EXERCISE DETAILS: Copy every line of the records below word for word, keeping them in the same order.

THE DATA:
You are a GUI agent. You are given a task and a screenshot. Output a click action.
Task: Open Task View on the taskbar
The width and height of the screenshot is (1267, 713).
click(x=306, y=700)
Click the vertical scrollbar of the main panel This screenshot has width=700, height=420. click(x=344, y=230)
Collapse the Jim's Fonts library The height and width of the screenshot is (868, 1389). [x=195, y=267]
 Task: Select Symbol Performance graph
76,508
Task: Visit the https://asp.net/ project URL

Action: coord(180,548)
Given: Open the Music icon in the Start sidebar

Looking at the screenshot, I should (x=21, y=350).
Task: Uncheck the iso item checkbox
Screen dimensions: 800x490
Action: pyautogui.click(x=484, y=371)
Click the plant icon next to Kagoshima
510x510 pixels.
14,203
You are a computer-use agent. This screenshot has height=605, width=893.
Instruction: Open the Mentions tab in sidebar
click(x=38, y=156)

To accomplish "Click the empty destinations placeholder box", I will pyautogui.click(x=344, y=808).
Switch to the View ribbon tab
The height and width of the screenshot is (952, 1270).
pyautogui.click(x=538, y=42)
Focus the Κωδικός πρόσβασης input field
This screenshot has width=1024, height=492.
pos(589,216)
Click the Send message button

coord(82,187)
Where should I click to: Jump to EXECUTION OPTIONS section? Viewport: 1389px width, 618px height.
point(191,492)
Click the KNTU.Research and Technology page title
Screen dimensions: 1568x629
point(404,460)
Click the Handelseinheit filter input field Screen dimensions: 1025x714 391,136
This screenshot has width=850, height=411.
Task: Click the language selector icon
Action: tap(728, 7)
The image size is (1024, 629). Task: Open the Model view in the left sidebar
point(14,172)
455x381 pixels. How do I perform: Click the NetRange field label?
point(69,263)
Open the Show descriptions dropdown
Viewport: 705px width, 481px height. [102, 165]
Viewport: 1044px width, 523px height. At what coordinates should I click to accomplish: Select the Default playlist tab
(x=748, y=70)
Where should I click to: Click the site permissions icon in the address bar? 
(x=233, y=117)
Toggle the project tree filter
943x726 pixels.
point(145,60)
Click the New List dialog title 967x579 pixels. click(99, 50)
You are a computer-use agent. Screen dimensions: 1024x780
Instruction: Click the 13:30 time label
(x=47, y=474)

ANSWER TO THE PROBLEM:
You are a GUI agent. You are given a task and a screenshot. Output a click action.
Task: Open Task View on the taskbar
The width and height of the screenshot is (1267, 713).
click(x=306, y=700)
Click the vertical scrollbar of the main panel This screenshot has width=700, height=420. click(x=344, y=230)
Collapse the Jim's Fonts library The height and width of the screenshot is (868, 1389). [x=195, y=267]
 Task: Select Symbol Performance graph
76,508
Task: Visit the https://asp.net/ project URL

Action: coord(180,548)
Given: Open the Music icon in the Start sidebar

Looking at the screenshot, I should (x=21, y=350).
Task: Uncheck the iso item checkbox
Screen dimensions: 800x490
Action: pyautogui.click(x=484, y=371)
Click the plant icon next to Kagoshima
510x510 pixels.
14,203
You are a computer-use agent. This screenshot has height=605, width=893.
Instruction: Open the Mentions tab in sidebar
click(x=38, y=156)

To accomplish "Click the empty destinations placeholder box", I will pyautogui.click(x=344, y=808).
Switch to the View ribbon tab
The height and width of the screenshot is (952, 1270).
pyautogui.click(x=538, y=42)
Focus the Κωδικός πρόσβασης input field
This screenshot has width=1024, height=492.
pos(589,216)
Click the Send message button

coord(82,187)
Where should I click to: Jump to EXECUTION OPTIONS section? Viewport: 1389px width, 618px height.
point(191,492)
Click the KNTU.Research and Technology page title
Screen dimensions: 1568x629
point(404,460)
Click the Handelseinheit filter input field Screen dimensions: 1025x714 391,136
This screenshot has width=850, height=411.
Task: Click the language selector icon
Action: tap(728, 7)
The image size is (1024, 629). Task: Open the Model view in the left sidebar
point(14,172)
455x381 pixels. How do I perform: Click the NetRange field label?
point(69,263)
Open the Show descriptions dropdown
Viewport: 705px width, 481px height. [102, 165]
Viewport: 1044px width, 523px height. At what coordinates should I click to accomplish: Select the Default playlist tab
(x=748, y=70)
Where should I click to: Click the site permissions icon in the address bar? 
(x=233, y=117)
Toggle the project tree filter
943x726 pixels.
point(145,60)
Click the New List dialog title 967x579 pixels. click(99, 50)
You are a computer-use agent. Screen dimensions: 1024x780
Instruction: Click the 13:30 time label
(x=47, y=474)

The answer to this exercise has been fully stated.